To overcome barriers to rapport-building, he added, advisors must use "the language of trust" — which is based on an understanding of the client's "beliefs and truths;" and that speaks to these truths by adhering to four communications principals:
The personal principal;
The first of these, the "the personal principal," frames the advisor's value proposition not in terms of their expertise, but in an ability to customize that expertise to the client's needs and wants.
Make the message plainspoken:
Be positive; and
Establish reasonable expectations.
Rather than telling clients that you intend to put them through a cookie-cutter planning process, which suggest their financial situation is little different than that of others, communicate that you intend to apply your process to their unique situation.
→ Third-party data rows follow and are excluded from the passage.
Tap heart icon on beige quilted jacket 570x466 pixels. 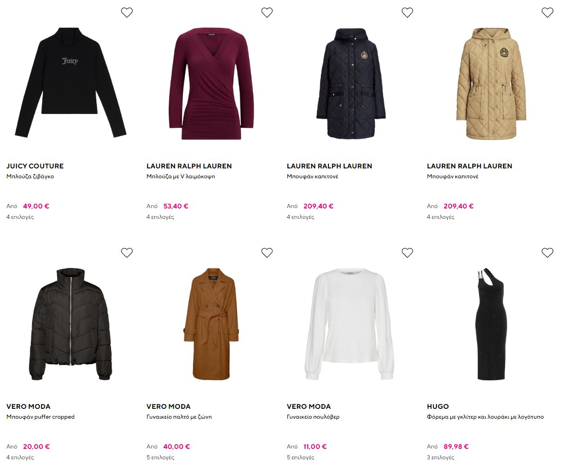547,13
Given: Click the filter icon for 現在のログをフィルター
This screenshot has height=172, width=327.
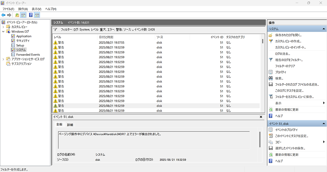Looking at the screenshot, I should [x=271, y=60].
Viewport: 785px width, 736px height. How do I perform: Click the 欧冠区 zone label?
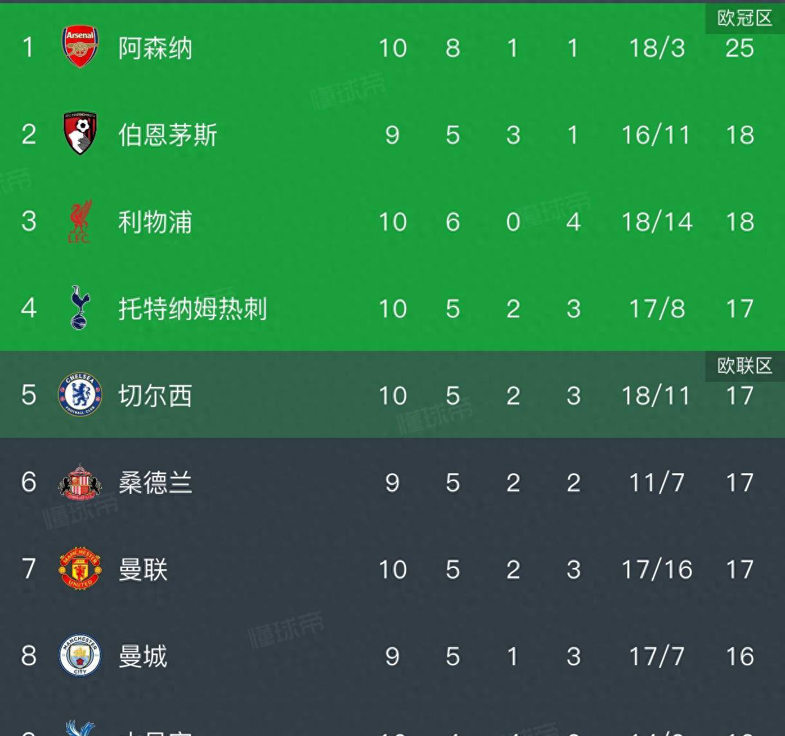[x=744, y=18]
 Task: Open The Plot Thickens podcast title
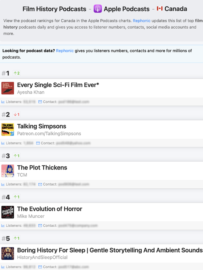(x=42, y=168)
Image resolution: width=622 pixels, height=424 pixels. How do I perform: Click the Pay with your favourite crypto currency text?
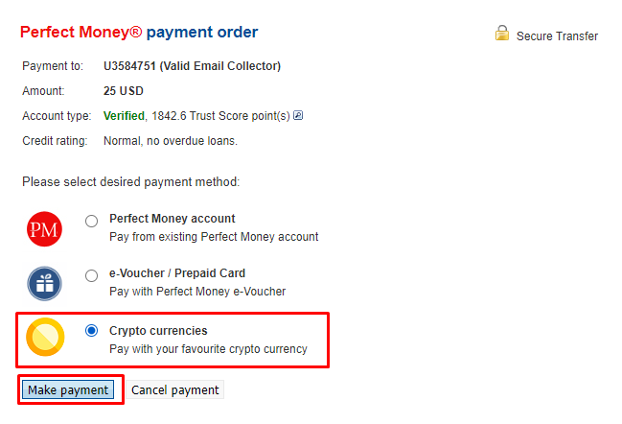click(x=208, y=349)
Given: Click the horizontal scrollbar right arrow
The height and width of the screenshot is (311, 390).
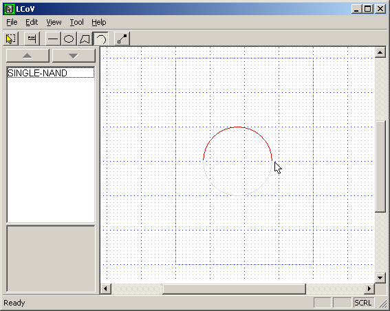Looking at the screenshot, I should [x=369, y=289].
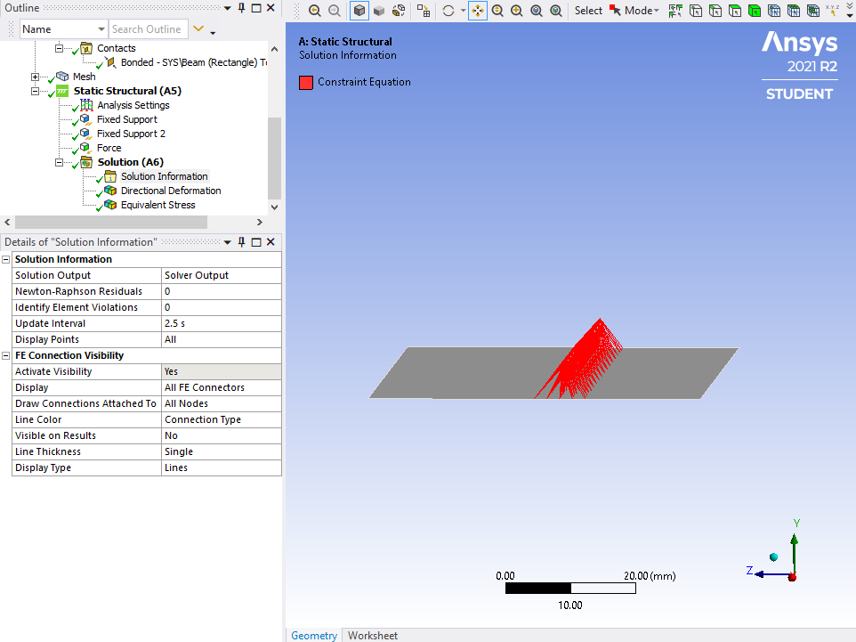The height and width of the screenshot is (642, 856).
Task: Pin the Details panel
Action: [241, 242]
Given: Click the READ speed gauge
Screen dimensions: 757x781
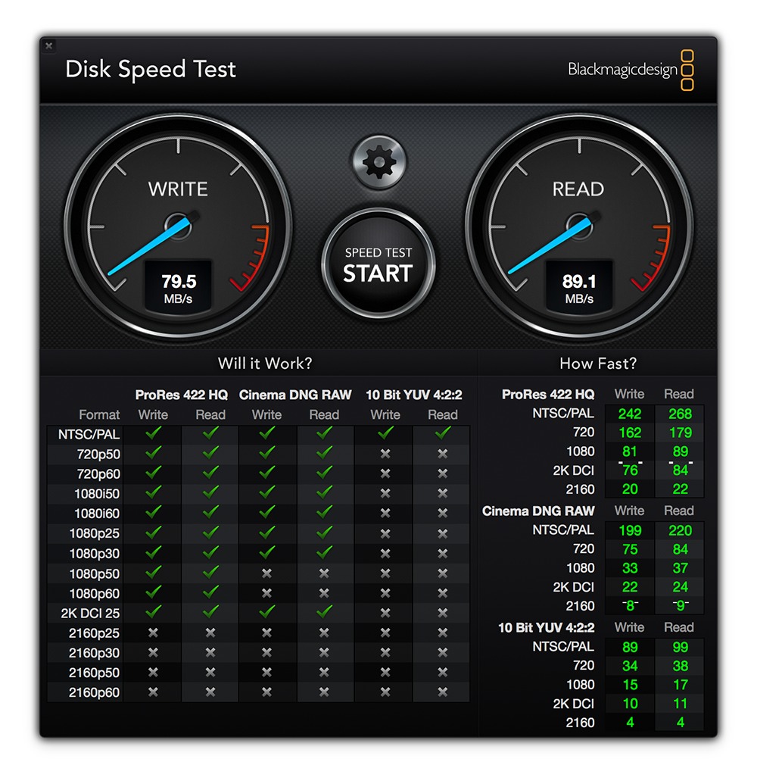Looking at the screenshot, I should [x=579, y=226].
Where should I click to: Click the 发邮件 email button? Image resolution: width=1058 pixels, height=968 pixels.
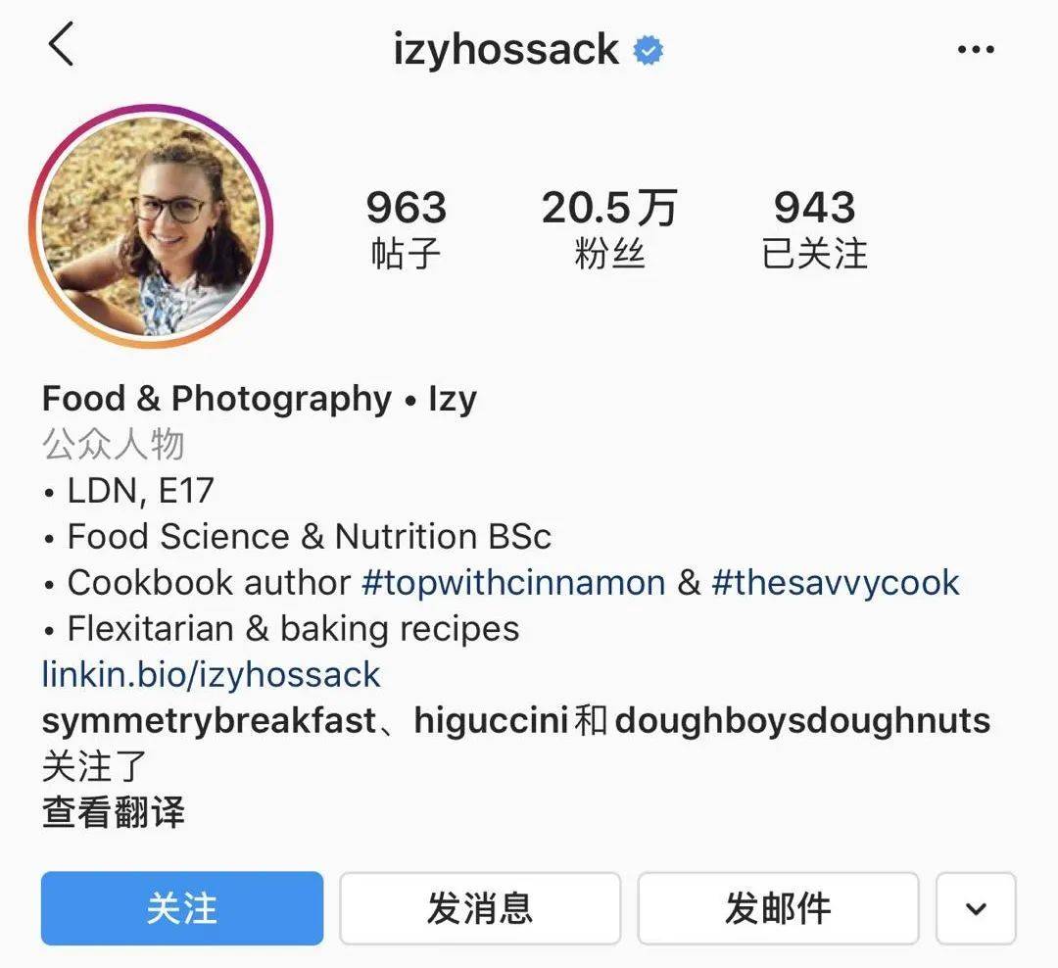778,908
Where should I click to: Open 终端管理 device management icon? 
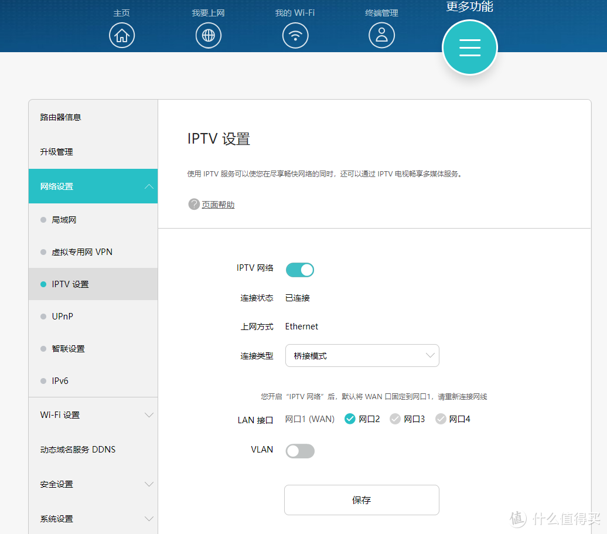382,35

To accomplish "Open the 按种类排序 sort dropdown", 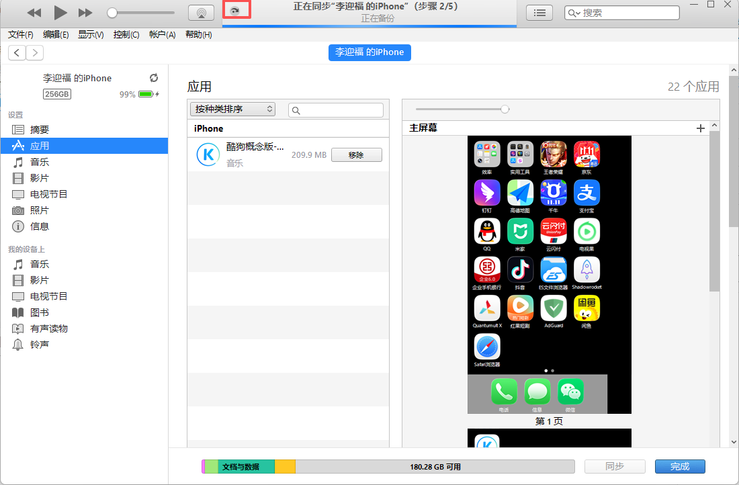I will pos(232,108).
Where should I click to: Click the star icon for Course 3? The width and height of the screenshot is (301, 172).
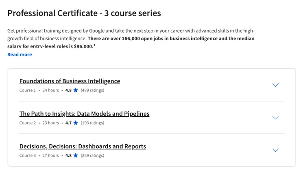click(76, 155)
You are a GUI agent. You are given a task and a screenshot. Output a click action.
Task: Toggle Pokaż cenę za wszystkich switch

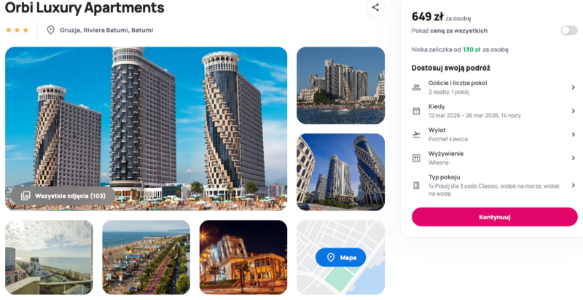(x=569, y=31)
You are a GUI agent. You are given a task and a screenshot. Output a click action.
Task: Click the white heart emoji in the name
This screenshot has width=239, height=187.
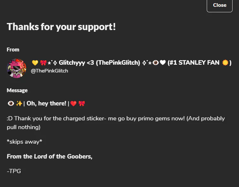tap(163, 63)
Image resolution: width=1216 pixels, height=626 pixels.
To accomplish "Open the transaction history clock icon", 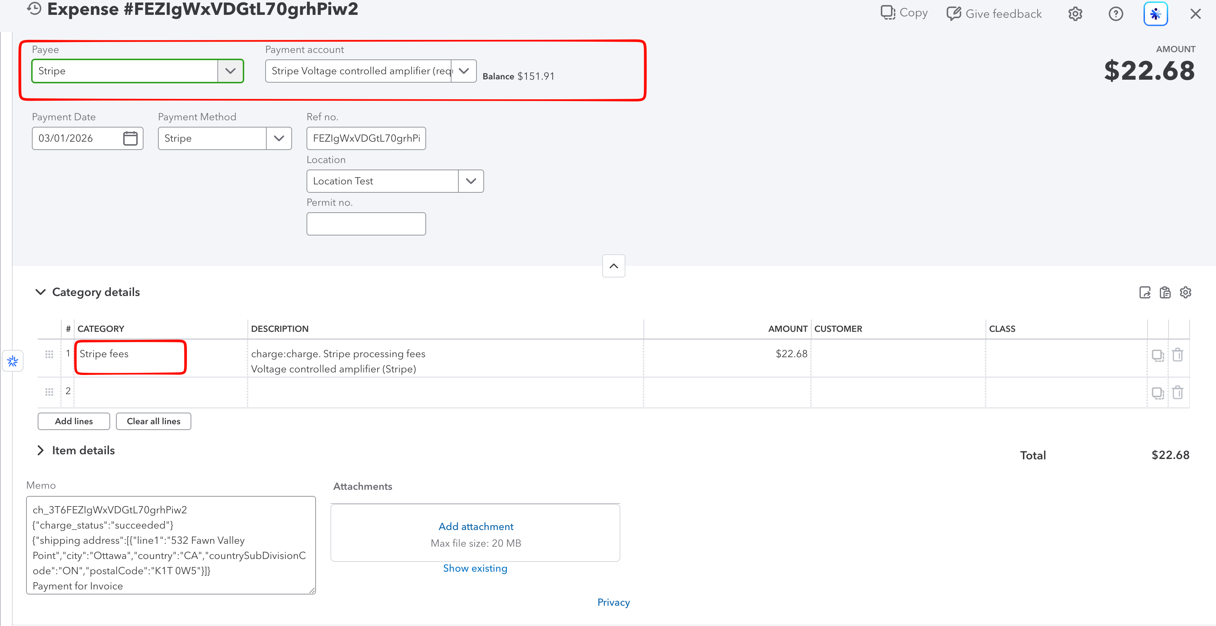I will 34,8.
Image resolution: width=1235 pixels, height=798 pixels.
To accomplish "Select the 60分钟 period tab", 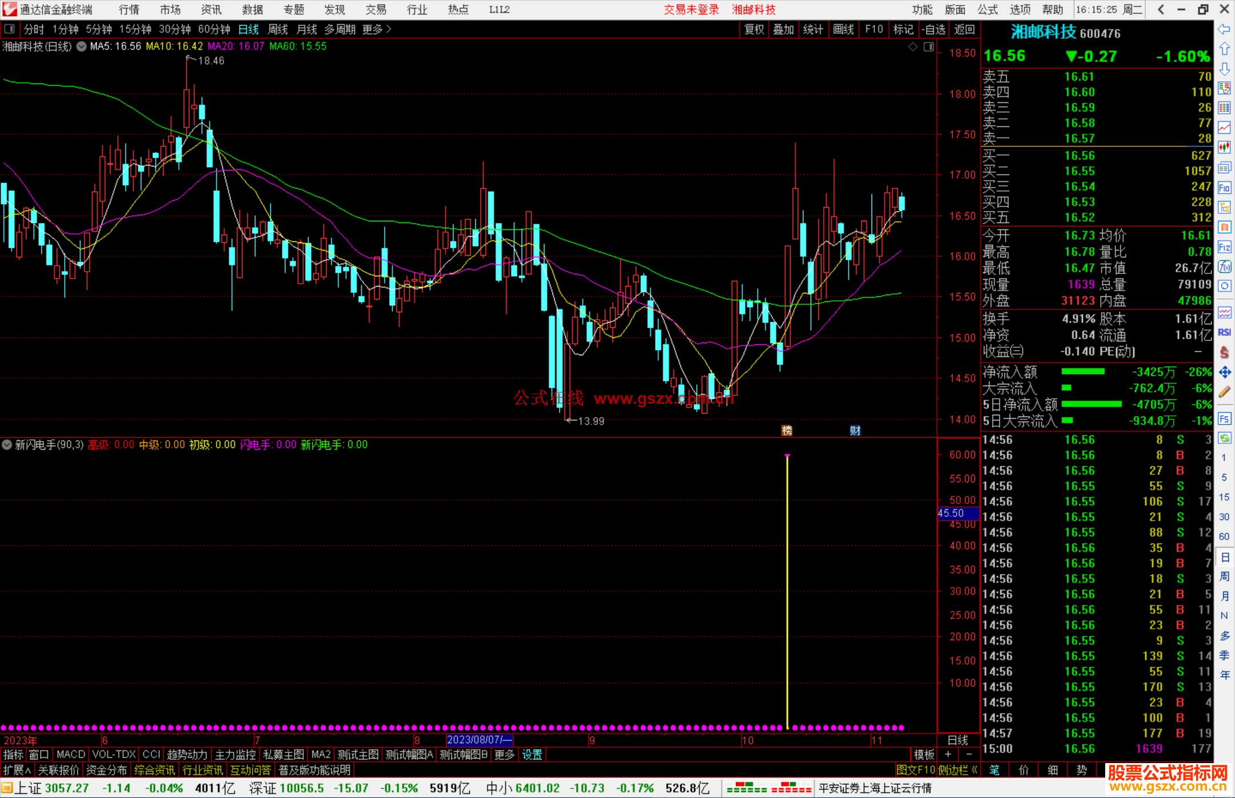I will [x=214, y=29].
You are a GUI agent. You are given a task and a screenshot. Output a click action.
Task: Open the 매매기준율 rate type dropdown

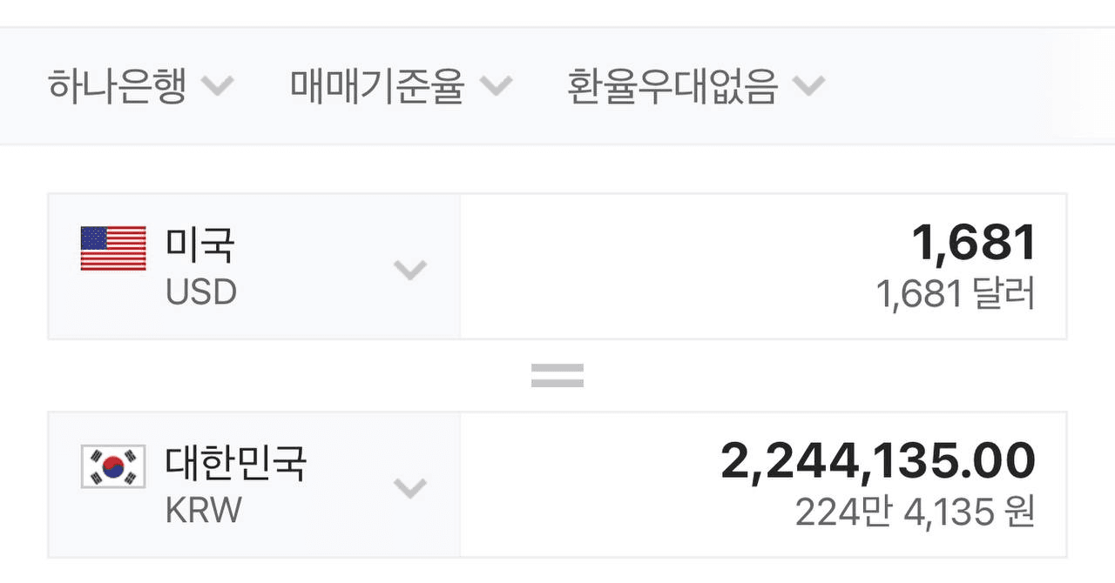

Similarly, don't tell clients that you'll call them X number of times per year to review their plan, which, again, suggests a boiler-plate approach to the engagement. Instead, ask them by what method, and how often, they wish to be communicated with.
The second principal, "make the message plainspoken," requires dispensing with terms and jargon the client should not be assumed to understand, such as "risk-adjusted returns," or "longevity risk." Also to be avoided are clutter words, such as proprietary, world-class, best-in-class," state-of-the-art, etc. that clients won't necessarily interpret as effective or applicable to their situation.
When discussing fees with prospects, he added, advisors should specify precisely what they charge; if the fee varies, indicate the range, rather than factors (e.g., plan complexity), that will determine compensation.
If certain information is sufficiently important, he added, it should be repeated — and often.
"Just because you say something once, doesn't mean they've absorbed it," he said.
The third principal underpinning the language of trust, Maslansky said, is to be positive.
"By more than two-to-one, people prefer that recommendations be framed in terms of opportunities instead of risk alone, which is fundamentally a negative conversation and produces negative responses" he said. "Instead, talk about risk plus return."
The fourth principal, to be plausible in one's communications, means establishing reasonable expectations and outcomes. Saying that a financial plan will provide a comfortable retirement will carry more credibility with clients than one that promises to maintain their current lifestyle or that promises a "dream retirement."
"We have to be plausible in our communications," Maslansky said. "Nothing else matters if people don't believe you. "Don't make promises that people don't believe they can achieve.
"When appropriate, acknowledge your flaws or mistakes" he added. "People understand that no one is perfect and will appreciate your honesty."